------ Input data ------

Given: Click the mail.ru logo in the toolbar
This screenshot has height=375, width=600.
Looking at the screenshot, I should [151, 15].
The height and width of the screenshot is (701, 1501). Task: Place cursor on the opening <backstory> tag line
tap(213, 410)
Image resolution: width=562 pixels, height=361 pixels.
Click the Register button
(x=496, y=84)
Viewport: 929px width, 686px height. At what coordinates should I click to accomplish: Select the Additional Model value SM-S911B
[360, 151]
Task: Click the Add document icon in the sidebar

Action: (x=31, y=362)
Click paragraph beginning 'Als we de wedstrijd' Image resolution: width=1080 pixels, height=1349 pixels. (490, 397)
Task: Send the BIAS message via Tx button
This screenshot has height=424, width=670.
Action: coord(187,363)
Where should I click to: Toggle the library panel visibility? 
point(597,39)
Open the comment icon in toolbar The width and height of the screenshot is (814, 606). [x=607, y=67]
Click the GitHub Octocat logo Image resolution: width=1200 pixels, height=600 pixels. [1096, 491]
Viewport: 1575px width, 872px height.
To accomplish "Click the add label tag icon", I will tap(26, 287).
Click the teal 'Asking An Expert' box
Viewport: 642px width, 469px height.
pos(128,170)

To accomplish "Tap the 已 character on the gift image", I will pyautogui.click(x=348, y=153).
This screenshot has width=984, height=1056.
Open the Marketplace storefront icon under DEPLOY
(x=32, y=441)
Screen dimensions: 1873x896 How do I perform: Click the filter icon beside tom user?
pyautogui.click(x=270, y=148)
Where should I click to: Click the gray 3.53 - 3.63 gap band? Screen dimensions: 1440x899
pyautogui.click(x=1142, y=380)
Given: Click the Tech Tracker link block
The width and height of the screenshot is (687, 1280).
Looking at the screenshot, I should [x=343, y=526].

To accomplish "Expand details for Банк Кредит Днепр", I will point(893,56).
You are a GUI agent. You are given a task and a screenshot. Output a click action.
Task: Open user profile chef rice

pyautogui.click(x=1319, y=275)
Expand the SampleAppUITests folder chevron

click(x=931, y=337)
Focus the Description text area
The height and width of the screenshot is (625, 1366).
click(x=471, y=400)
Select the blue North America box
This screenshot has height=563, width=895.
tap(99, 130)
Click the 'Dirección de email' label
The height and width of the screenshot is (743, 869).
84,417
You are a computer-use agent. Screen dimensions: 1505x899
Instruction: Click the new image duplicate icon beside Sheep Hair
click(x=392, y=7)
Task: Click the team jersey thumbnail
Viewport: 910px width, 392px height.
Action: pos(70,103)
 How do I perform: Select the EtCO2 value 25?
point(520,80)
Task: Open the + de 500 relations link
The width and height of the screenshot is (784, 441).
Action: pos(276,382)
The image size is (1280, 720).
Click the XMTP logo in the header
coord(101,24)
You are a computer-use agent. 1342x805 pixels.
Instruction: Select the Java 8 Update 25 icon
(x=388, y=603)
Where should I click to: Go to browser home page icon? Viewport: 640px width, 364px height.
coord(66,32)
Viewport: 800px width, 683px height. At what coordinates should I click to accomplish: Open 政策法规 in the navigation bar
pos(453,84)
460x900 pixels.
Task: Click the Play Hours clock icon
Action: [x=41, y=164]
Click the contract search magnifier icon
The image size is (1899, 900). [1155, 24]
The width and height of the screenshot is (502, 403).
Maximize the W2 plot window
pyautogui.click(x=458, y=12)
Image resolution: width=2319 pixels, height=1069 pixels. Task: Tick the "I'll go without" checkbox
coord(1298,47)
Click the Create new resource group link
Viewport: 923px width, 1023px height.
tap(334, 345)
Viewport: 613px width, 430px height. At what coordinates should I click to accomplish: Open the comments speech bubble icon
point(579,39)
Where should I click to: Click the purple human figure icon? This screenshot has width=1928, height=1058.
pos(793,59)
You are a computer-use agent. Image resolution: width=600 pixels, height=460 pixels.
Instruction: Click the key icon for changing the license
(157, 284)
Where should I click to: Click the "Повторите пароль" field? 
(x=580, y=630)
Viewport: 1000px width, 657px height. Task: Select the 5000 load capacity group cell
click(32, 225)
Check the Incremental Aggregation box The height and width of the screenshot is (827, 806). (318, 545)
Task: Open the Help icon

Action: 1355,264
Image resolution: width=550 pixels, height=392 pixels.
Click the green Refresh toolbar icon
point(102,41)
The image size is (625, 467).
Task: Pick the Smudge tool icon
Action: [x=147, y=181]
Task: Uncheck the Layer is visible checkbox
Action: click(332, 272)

------

- To do
With the first line of the records as the start and the line holding "Focus the Description text area" as the end, please copy exactly those lines and no others.

- Solved problem
Given: Click the mail.ru logo in the toolbar
This screenshot has height=375, width=600.
Looking at the screenshot, I should [151, 15].
The height and width of the screenshot is (701, 1501). Task: Place cursor on the opening <backstory> tag line
tap(213, 410)
Image resolution: width=562 pixels, height=361 pixels.
Click the Register button
(x=496, y=84)
Viewport: 929px width, 686px height. At what coordinates should I click to accomplish: Select the Additional Model value SM-S911B
[360, 151]
Task: Click the Add document icon in the sidebar

Action: (x=31, y=362)
Click paragraph beginning 'Als we de wedstrijd' Image resolution: width=1080 pixels, height=1349 pixels. (490, 397)
Task: Send the BIAS message via Tx button
This screenshot has height=424, width=670.
Action: coord(187,363)
Where should I click to: Toggle the library panel visibility? 
point(597,39)
Open the comment icon in toolbar The width and height of the screenshot is (814, 606). [x=607, y=67]
Click the GitHub Octocat logo Image resolution: width=1200 pixels, height=600 pixels. [1096, 491]
Viewport: 1575px width, 872px height.
To accomplish "Click the add label tag icon", I will tap(26, 287).
Click the teal 'Asking An Expert' box
Viewport: 642px width, 469px height.
pos(128,170)

To accomplish "Tap the 已 character on the gift image", I will pyautogui.click(x=348, y=153).
This screenshot has width=984, height=1056.
Open the Marketplace storefront icon under DEPLOY
(x=32, y=441)
Screen dimensions: 1873x896 How do I perform: Click the filter icon beside tom user?
pyautogui.click(x=270, y=148)
Where should I click to: Click the gray 3.53 - 3.63 gap band? Screen dimensions: 1440x899
pyautogui.click(x=1142, y=380)
Given: Click the Tech Tracker link block
The width and height of the screenshot is (687, 1280).
Looking at the screenshot, I should [x=343, y=526].

To accomplish "Expand details for Банк Кредит Днепр", I will point(893,56).
You are a GUI agent. You are given a task and a screenshot. Output a click action.
Task: Open user profile chef rice

pyautogui.click(x=1319, y=275)
Expand the SampleAppUITests folder chevron

click(x=931, y=337)
Focus the Description text area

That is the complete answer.